Extracted information Start Marker
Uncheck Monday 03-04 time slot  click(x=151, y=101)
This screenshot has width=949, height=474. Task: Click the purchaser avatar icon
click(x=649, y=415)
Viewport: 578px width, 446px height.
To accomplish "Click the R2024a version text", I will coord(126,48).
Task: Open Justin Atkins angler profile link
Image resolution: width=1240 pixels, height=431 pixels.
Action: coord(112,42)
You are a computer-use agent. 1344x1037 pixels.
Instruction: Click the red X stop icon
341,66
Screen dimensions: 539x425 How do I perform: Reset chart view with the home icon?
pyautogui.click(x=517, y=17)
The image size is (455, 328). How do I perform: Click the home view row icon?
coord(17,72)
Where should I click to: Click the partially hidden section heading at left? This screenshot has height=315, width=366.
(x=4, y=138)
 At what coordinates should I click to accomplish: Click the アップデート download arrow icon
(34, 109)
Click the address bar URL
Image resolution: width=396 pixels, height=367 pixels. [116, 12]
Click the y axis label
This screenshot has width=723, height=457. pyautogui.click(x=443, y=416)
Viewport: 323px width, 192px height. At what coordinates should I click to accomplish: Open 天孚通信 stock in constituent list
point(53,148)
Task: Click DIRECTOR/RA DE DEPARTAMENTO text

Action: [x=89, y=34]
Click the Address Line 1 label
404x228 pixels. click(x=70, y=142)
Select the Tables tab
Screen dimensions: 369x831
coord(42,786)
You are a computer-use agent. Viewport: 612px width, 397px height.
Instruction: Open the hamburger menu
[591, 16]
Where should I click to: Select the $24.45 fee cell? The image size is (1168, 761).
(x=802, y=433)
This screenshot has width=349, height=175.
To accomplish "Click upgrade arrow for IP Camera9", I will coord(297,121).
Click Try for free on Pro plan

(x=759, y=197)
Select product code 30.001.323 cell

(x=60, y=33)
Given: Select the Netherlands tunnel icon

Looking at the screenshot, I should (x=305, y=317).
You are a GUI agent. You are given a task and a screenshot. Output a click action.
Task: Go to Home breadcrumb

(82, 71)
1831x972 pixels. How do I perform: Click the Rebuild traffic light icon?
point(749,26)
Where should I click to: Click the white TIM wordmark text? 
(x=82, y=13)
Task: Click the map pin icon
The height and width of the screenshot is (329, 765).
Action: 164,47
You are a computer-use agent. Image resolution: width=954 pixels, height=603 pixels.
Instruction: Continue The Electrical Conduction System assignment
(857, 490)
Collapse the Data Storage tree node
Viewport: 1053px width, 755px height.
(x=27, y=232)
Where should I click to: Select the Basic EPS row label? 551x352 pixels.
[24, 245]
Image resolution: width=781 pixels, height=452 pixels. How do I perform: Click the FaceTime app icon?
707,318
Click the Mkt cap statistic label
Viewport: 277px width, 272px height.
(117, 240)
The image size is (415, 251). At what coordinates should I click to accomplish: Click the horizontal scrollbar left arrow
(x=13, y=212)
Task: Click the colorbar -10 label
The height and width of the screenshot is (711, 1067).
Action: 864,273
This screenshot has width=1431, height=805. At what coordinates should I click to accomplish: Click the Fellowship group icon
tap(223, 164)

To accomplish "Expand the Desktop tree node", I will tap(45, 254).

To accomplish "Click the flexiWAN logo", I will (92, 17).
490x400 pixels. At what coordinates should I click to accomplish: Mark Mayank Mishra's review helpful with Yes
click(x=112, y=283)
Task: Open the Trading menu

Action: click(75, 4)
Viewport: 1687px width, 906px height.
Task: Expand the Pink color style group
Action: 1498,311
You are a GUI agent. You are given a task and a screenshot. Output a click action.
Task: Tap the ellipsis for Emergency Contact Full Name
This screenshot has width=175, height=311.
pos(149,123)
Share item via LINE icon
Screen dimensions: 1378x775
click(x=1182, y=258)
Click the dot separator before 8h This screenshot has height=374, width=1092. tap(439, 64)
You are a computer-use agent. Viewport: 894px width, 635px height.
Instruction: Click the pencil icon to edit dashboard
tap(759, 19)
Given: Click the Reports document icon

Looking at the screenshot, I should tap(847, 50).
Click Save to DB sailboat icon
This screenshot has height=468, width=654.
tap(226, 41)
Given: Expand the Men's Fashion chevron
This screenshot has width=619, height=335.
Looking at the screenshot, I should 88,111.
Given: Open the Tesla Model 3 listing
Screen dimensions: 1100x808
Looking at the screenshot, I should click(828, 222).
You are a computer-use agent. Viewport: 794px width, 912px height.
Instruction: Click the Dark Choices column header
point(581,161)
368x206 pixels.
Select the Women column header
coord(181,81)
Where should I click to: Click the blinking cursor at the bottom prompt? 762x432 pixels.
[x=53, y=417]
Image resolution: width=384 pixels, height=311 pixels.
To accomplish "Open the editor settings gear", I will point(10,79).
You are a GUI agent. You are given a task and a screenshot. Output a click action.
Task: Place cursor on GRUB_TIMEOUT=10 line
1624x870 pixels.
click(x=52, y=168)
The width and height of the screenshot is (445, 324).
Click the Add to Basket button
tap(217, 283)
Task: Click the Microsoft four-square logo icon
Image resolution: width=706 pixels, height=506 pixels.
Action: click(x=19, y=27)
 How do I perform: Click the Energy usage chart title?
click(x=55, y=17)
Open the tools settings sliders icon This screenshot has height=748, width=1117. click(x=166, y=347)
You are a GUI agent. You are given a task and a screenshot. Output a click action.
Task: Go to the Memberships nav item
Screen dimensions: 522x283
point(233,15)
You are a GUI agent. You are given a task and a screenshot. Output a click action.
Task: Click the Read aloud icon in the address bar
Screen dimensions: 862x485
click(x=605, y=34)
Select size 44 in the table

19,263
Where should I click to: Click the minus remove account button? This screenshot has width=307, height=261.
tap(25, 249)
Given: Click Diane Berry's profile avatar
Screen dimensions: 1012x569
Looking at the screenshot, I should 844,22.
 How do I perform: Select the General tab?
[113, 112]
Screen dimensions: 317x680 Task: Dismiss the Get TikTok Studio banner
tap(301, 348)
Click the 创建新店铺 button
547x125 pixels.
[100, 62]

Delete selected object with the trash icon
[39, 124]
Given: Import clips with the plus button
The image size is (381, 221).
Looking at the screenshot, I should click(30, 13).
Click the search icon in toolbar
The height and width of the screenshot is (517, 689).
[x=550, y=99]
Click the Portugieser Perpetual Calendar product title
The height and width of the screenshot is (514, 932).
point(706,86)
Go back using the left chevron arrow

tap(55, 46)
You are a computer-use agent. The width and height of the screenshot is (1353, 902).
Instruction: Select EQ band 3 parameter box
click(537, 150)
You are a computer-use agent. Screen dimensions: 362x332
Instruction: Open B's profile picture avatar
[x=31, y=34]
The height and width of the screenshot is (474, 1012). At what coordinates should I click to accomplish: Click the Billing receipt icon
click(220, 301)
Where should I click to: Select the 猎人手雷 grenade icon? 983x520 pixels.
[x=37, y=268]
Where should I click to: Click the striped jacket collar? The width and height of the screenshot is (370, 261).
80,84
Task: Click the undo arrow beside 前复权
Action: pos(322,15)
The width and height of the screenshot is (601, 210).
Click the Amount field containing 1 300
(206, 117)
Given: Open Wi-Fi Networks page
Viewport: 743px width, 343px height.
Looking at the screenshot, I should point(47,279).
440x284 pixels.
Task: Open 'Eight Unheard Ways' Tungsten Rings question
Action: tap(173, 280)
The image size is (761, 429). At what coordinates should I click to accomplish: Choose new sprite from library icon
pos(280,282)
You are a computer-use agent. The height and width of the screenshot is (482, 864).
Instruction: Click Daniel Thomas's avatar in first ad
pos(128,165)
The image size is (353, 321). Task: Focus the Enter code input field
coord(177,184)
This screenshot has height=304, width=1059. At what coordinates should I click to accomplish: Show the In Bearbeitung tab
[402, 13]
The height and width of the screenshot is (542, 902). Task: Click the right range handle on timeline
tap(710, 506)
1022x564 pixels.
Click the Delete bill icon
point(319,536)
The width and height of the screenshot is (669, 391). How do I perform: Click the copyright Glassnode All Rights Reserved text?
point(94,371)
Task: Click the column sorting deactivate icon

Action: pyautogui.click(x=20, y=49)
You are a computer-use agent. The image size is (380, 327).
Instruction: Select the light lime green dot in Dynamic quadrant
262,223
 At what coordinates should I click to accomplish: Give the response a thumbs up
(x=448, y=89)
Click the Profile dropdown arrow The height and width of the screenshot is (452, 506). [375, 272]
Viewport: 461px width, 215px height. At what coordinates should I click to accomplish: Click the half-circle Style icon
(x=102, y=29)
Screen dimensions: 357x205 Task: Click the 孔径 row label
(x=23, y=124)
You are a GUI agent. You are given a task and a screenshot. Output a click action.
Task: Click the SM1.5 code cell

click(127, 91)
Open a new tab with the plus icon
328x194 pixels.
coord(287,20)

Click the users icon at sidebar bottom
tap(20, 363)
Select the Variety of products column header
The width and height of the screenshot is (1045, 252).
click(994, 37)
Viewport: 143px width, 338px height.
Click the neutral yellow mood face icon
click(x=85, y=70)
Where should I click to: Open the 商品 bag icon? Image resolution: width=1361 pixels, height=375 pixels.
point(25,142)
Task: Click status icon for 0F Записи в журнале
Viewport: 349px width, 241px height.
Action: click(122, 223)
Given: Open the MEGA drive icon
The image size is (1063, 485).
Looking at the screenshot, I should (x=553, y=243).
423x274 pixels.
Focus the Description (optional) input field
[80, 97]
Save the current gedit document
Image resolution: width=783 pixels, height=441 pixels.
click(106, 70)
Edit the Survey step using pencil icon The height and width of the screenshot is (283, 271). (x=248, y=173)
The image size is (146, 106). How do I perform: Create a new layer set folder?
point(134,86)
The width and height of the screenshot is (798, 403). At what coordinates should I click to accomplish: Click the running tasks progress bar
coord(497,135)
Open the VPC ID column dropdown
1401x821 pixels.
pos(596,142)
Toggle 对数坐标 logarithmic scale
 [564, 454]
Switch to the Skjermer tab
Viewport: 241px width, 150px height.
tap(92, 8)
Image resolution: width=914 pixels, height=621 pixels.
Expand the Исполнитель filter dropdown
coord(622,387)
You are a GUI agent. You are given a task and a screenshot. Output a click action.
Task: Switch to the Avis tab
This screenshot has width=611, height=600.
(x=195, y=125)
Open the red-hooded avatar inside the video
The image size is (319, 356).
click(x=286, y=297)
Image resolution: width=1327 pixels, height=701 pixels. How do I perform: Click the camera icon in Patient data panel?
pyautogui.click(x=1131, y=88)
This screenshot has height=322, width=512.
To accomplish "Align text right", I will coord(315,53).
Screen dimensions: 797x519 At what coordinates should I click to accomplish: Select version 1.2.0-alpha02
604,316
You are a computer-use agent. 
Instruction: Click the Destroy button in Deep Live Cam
Extracted information End Marker
* [Task instructions]: Your task is to return each line of the data above that contains the string "settings".

* [Solution to the exercise]:
To accomplish "Open the editor settings gear", I will point(10,79).
Open the tools settings sliders icon This screenshot has height=748, width=1117. click(x=166, y=347)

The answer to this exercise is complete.